Kansas City quarterback Trent Green can tell his Colts counterpart Peyton Manning a little something about dealing with the noise at Arrowhead Stadium. Although Green doesn't have to deal with the clamor now, when he was playing for the Rams he had first-hand experience of what many visiting teams believe is the noisiest venue in the NFL.
"It's going to be loud," Green said. "The last time I played here (as an opponent) was in 2000 with the Rams. Kurt (Warner) got hurt in the first half, and I played the whole second half and it was loud. ... From a communication standpoint, they are going to have to use a lot of hand signals. But watching film, they are pretty equipped to do that."
The Colts have been excellent on the road this season. Their 7-1 record includes victories at Tampa Bay and Tennessee.
"They played at Tennessee, which I would say rivals Arrowhead in terms of noise that's generated," Green said. "That's a pretty rowdy crowd from my experience playing down there, and they seemed to handle that pretty well."
Chiefs coach Dick Vermeil said noise makes a difference.
"What changes the atmosphere and environment in this stadium is the crowd noise," Vermeil said. "The crowd noise changes it. For example, in our last home game we got some sacks when the offensive tackle didn't pick up the quarterback's cadence. You gain those kinds of advantages."
MINORITY REPORT: There's an interesting development going on in Steelers country. Coach Bill Cowher says he has put two prominent minority coaches on his list of four candidates to replace defensive coordinator Tim Lewis and wide receivers coach Kenny Jackson, both of whom were fired. Lewis and Jackson are black.
Cowher and Steelers chairman Dan Rooney, chairman of the NFL's diversity committee, defended the team's minority hiring practices.
"You have a right to hire and fire anybody you want," said Rooney, who authored the NFL's Rooney Rule to ensure minority coaches are interviewed for head coaching jobs. "The thing they want to make sure of is that you are willing to give a fair chance to a minority to get the job.

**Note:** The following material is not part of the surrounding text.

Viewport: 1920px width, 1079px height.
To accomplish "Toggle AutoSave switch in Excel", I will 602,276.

We have every intention of doing that here."
The Steelers have asked permission to talk to Bears defensive coordinator Greg Blache, who has has one year left on his contract. They also are interested in former Jets defensive coordinator Ted Cottrell. Both are black.
"We will do the right thing," Cowher said.

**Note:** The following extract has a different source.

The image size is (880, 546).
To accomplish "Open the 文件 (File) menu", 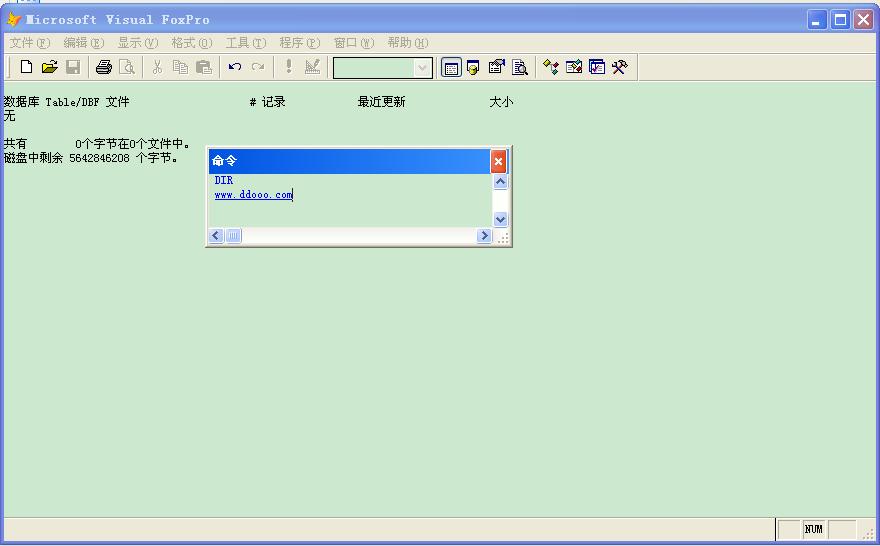I will point(29,43).
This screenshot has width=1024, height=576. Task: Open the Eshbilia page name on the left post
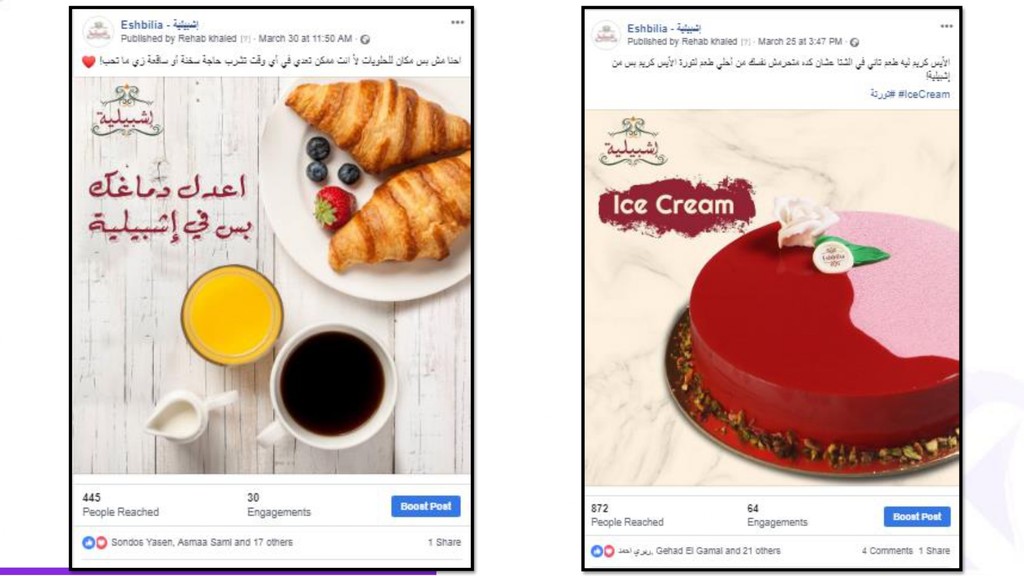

WORTHY SILVER MEDAL: Bengals rookie coach Marvin Lewis turned around the franchise's fortunes and turned some heads as well. Lewis finished second in voting for Associated Press NFL Coach of the Year. The award went to New England's Bill Belichick.
"It's great to hear," Lewis said. "I'd just like to pass on the congratulations to our players, to the coaching staff and to everyone in our organization."
One season after finishing a league-worst 2-14, Lewis' Bengals were 8-8 and in the playoff hunt until the final game of the season.
Belichick had 35 votes from a nationwide panel of 50 sports writers and broadcasters who cover the NFL. Lewis was second with seven. Dallas' Bill Parcells was third with six, and Philadelphia's Andy Reid received one vote.
HOCUS POCUS: Some have said that some of Brett Favre's performances this season have been magical. That the Packers appear a team of destiny. That something is written in the stars. Packers players see it another way.
"There's no magic out there on Wednesday, Thursday, Friday when we're out there working hard," Packers tight end Wesley Walls said. "I do believe there's a lot of faith in each other on this team. Everyone seems to like each other. If that creates magic, or if anybody thinks that's magic, that's what's good about this game. We want people to believe."
LOCAL FLAVOR: Former USF linebacker Kawika Mitchell, the Bulls' highest pick ever as a second-rounder to the Chiefs, has found himself in quite a position for a rookie. Depending on the game-day health of linebacker Mike Maslowski, Mitchell could start in today's game.
Mitchell, 24, has started six games in a row for the Chiefs in Maslowski's place.
"It can be compared to a bowl game, but I don't think a bowl game is that big," said Mitchell, originally from Hawaii. "We were close to going to bowl games in college, but I never got that chance. To go to a playoff game and to have a chance at a shot at the Super Bowl means a lot."
- Information from other news organizations was used in this report.